No desfile, a desmilitarização total: do passo de ganso para a quebra dos ritmos, os desencaixes nas fileiras das delegações, uma correria para desmontar esquemas no gramado e tirar fotos com os ídolos do Dream Team de basquete dos Estados Unidos. Michael Jordan parecia deslumbrado debaixo de seu chapéu. Do Brasil, Hortência já tinha pedido sapatos do uniforme um número maior, porque sabia do cansaço dos atletas para ficar em pé, por todo o longo espetáculo.
Pela tevê, o mundo achou que o arqueiro errou, ao não cravar a flecha na pira olímpica. Mas o estabelecido era que a flecha, em chamas, passasse mesmo por cima, acendendo o gás expelido por um tubo.

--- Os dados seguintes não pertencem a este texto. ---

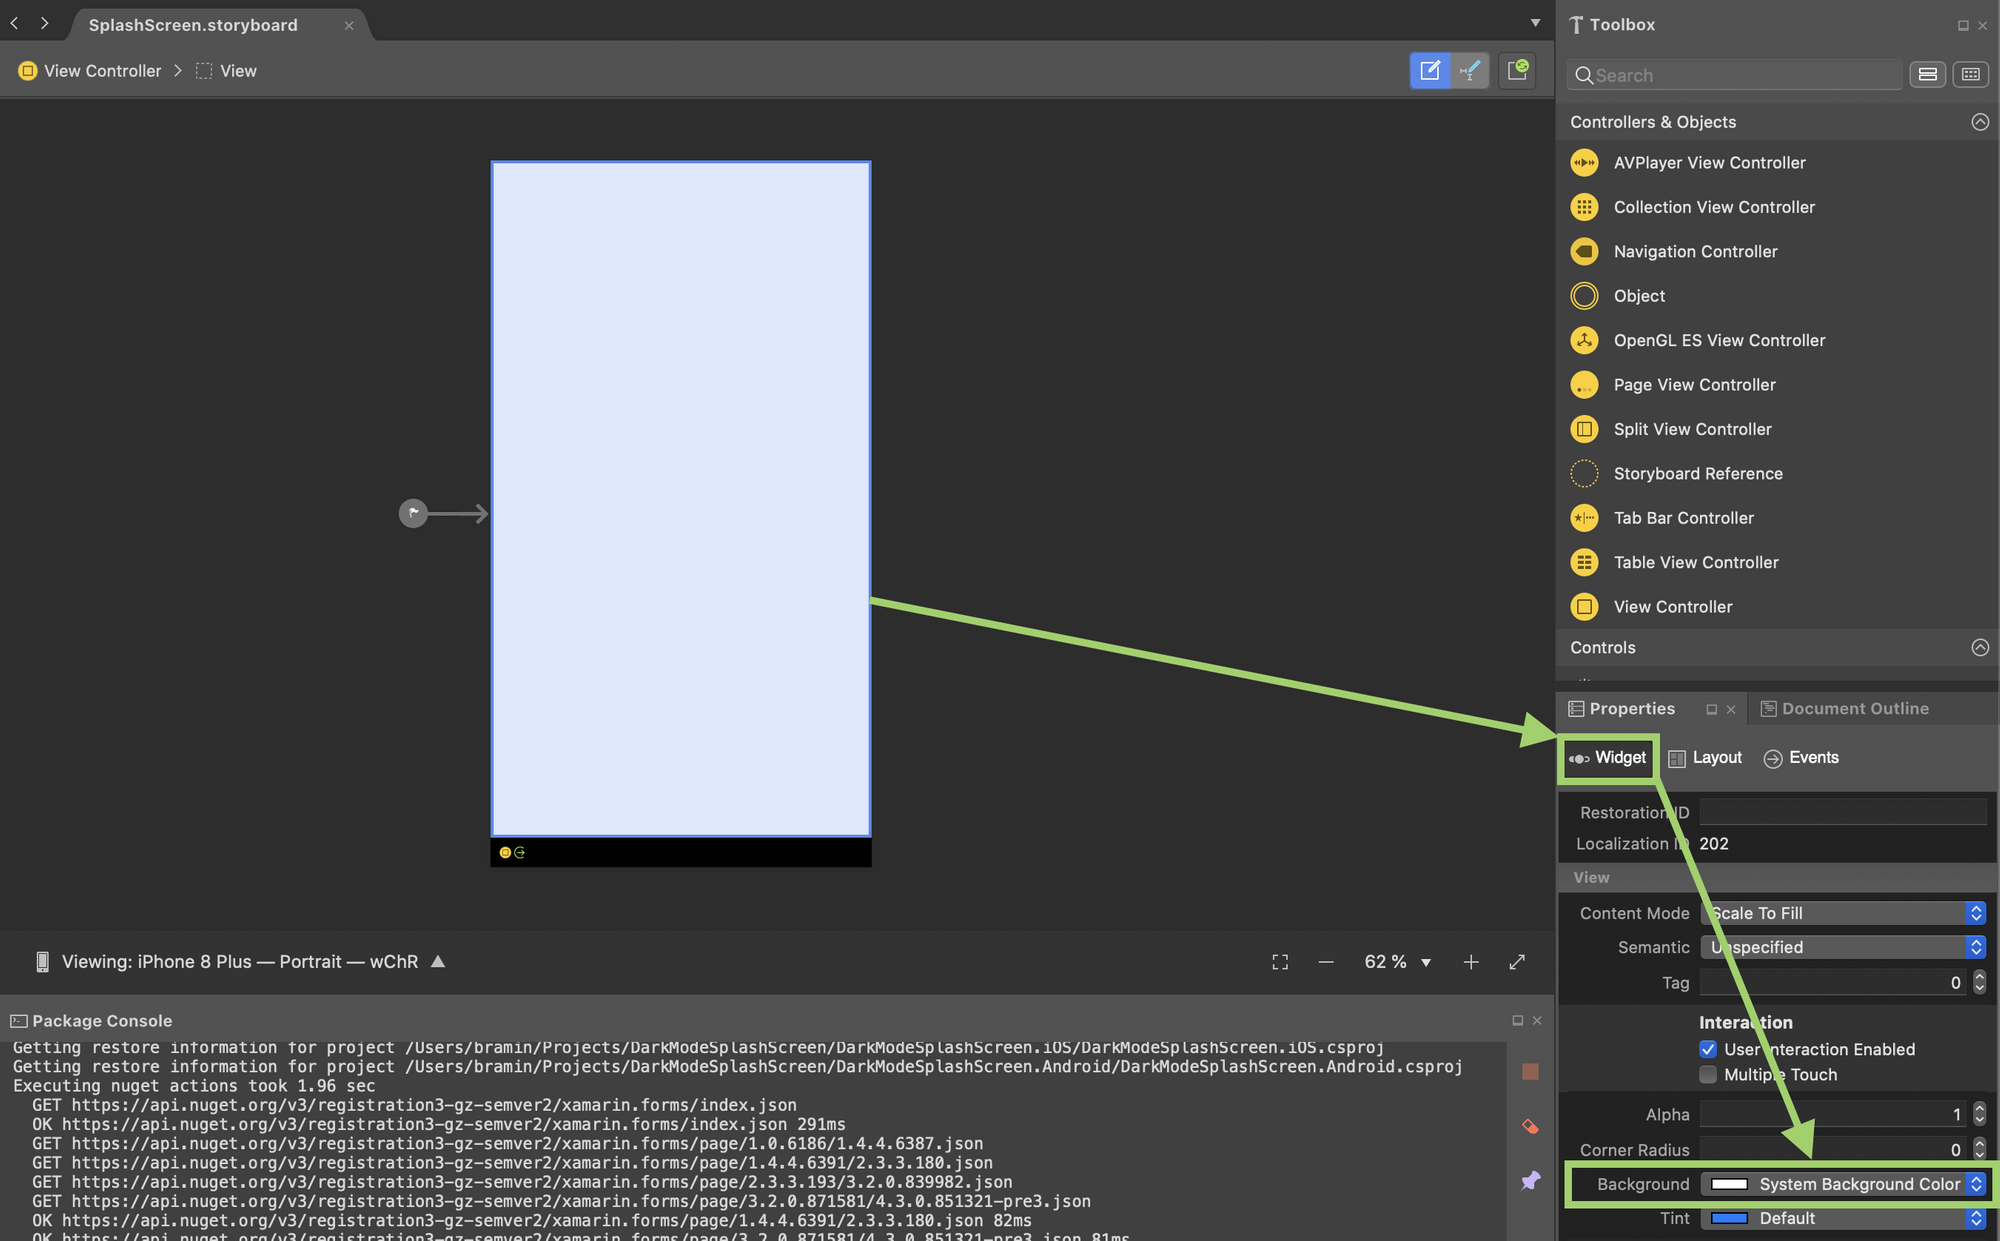The height and width of the screenshot is (1241, 2000).
Task: Open the viewing device selector for iPhone 8 Plus
Action: (240, 962)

Em Sydney-2000, a cerimônia de abertura ocupou o espaço, com participantes se deslocando por arames como se voassem. A tocha, que já havia sido levada (acesa!) por um mergulhador na Grande Barreira dos Corais, teve Cathy Freeman representando os aborígenes, acendendo a pira em meio a um tanque de água. Os australianos também inovaram, acrescentando cheiros aos efeitos visuais e sonoros do espetáculo. Vinham de uma espécie de ritual de purificação, com queima de folhagens.

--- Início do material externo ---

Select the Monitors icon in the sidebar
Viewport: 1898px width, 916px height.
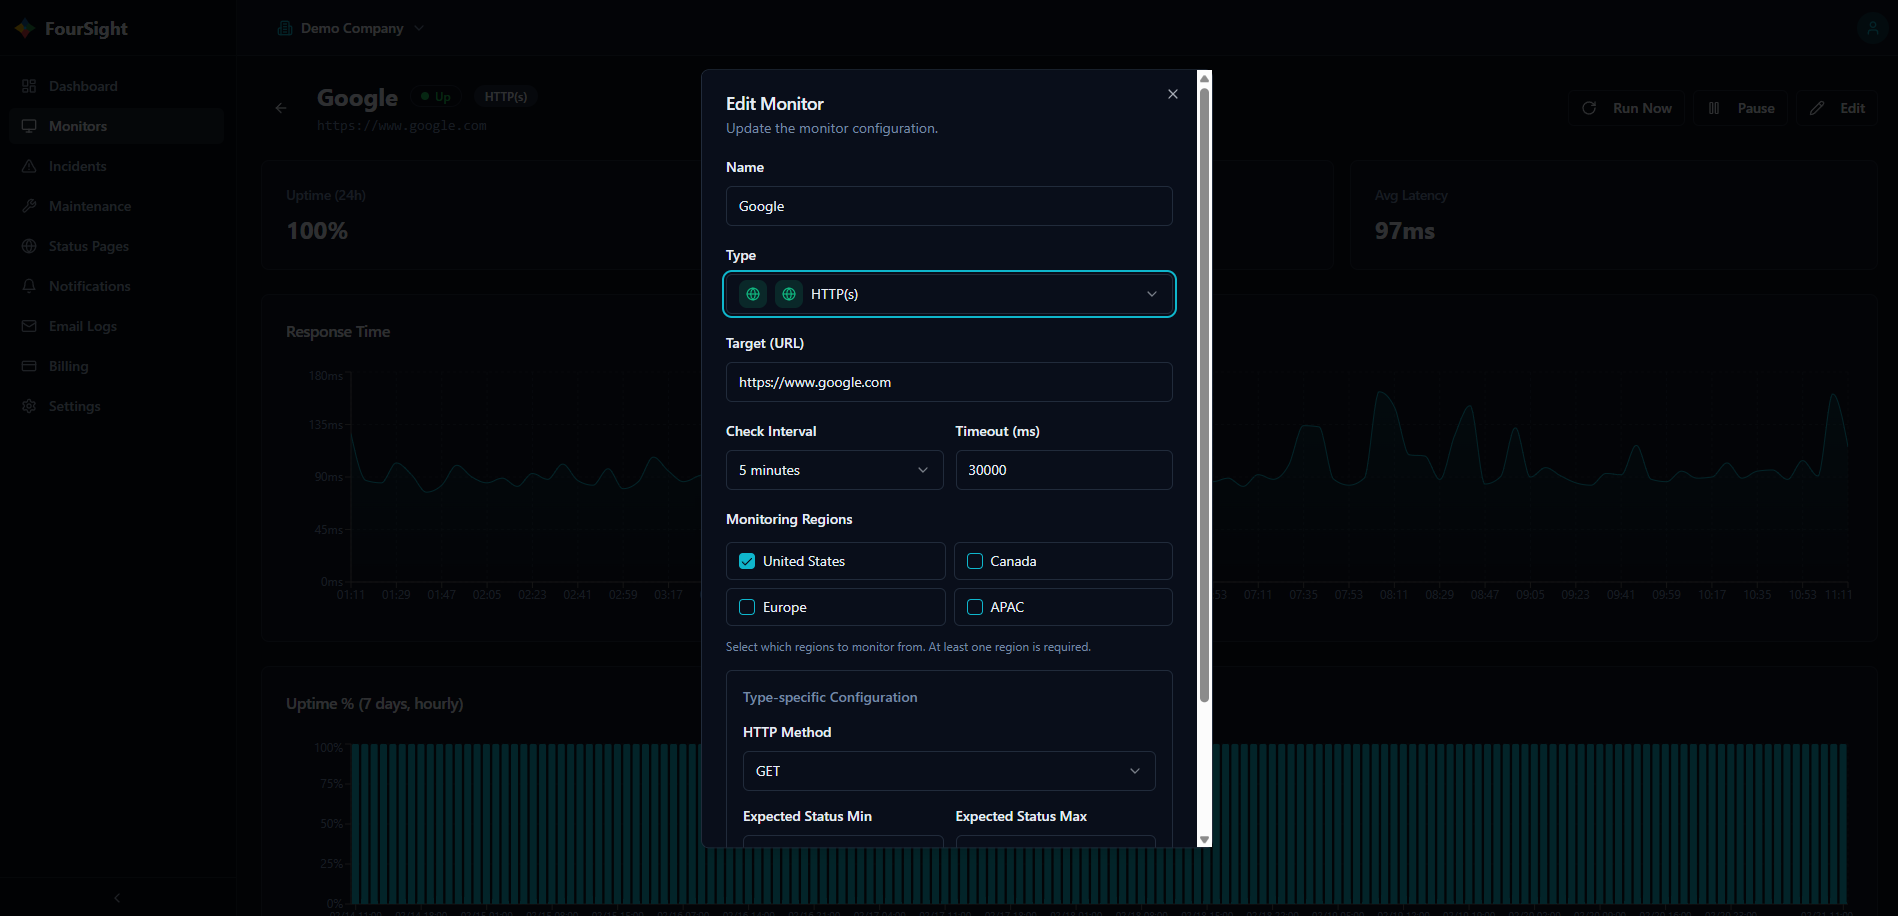point(30,125)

Pequim-2008 arrasou com efeitos pela cidade, como os passos gigantes chegando ao Estádio Ninho de Pássaro e a "corrida" de atletas amarrados pelas arquibancadas. E Londres-2012 mostrou o ácido bom humor britânico, com a inesquecível "participação especial" da rainha Elizabeth II saltando de paraquedas do helicóptero de James Bond para entrar na tribuna de honra do Estádio Olímpico.
Do Rio-2016, somos suspeitos para falar, mas — resumindo — o mundo aplaudiu a criatividade dos produtores com recursos reciclados, por exemplo, do mundo dos desfiles de escolas de samba.
Em Tóquio, mesmo com a pandemia, os espectadores olímpicos sempre esperam(os) ser surpreendidos!